WHAT IS EXPECTED. Count the lines in the rows below that contain the string "Task", matching case exactly, and give only the number.

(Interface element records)
_ _ _

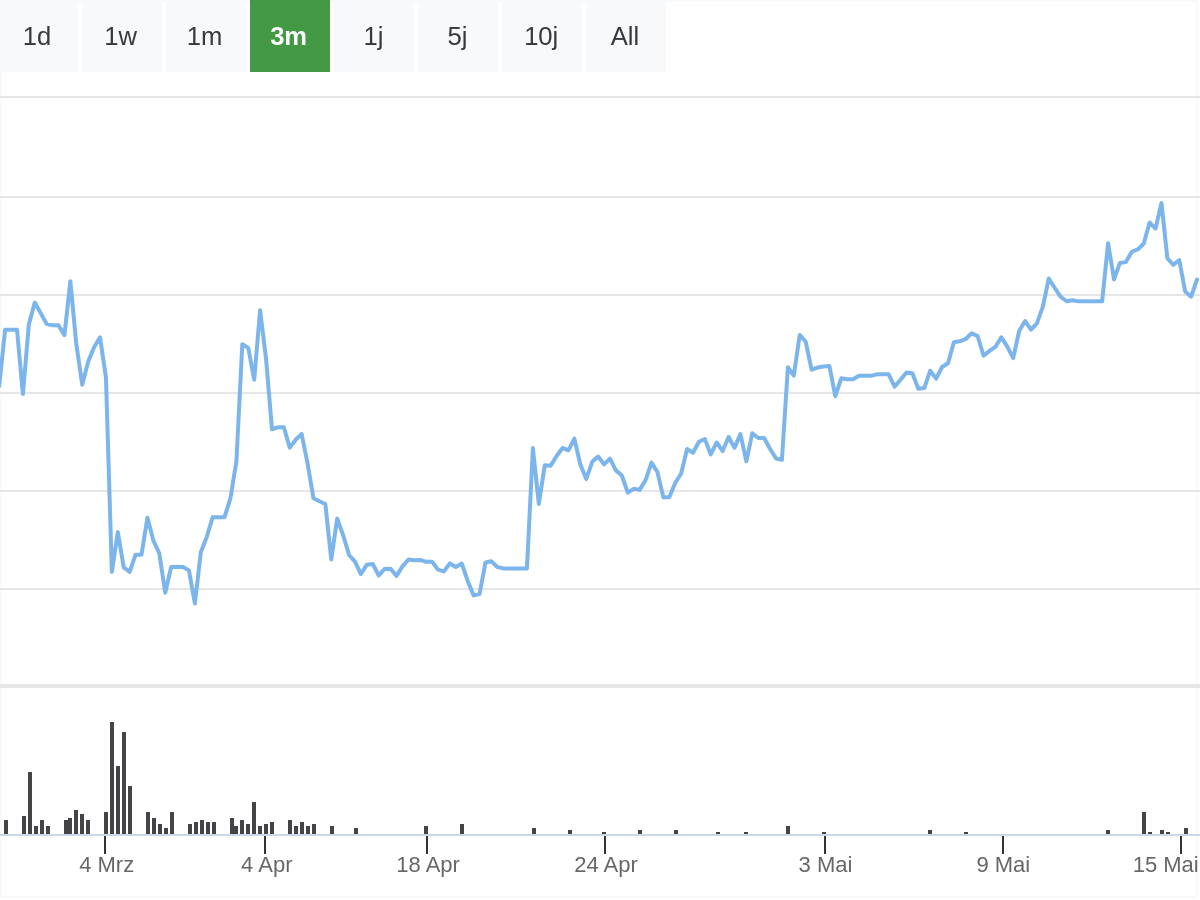
Task: Click the 9 Mai axis marker
Action: click(1003, 864)
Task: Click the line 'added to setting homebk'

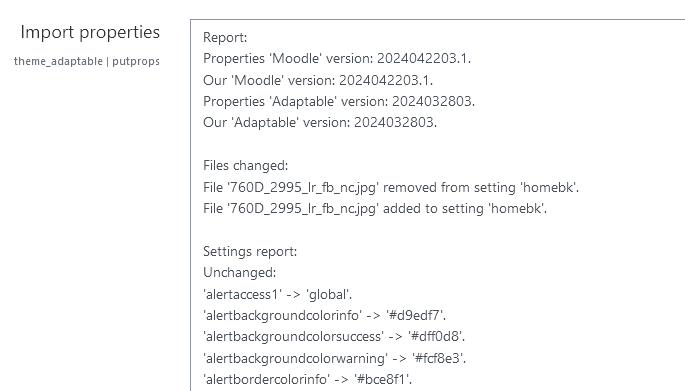Action: click(x=375, y=208)
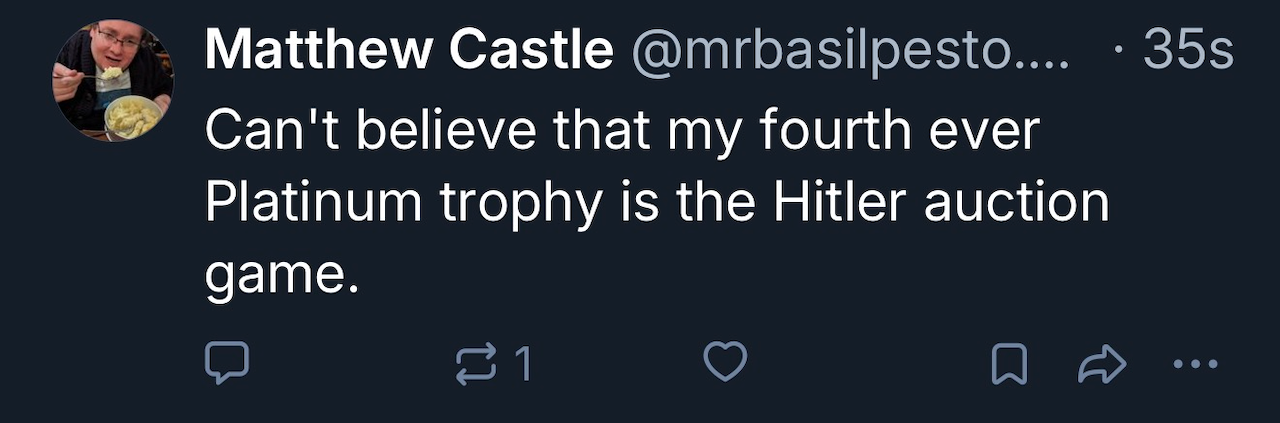1280x423 pixels.
Task: Open the three-dot more options menu
Action: pyautogui.click(x=1196, y=364)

_ _ _

EXPECTED OUTPUT. 3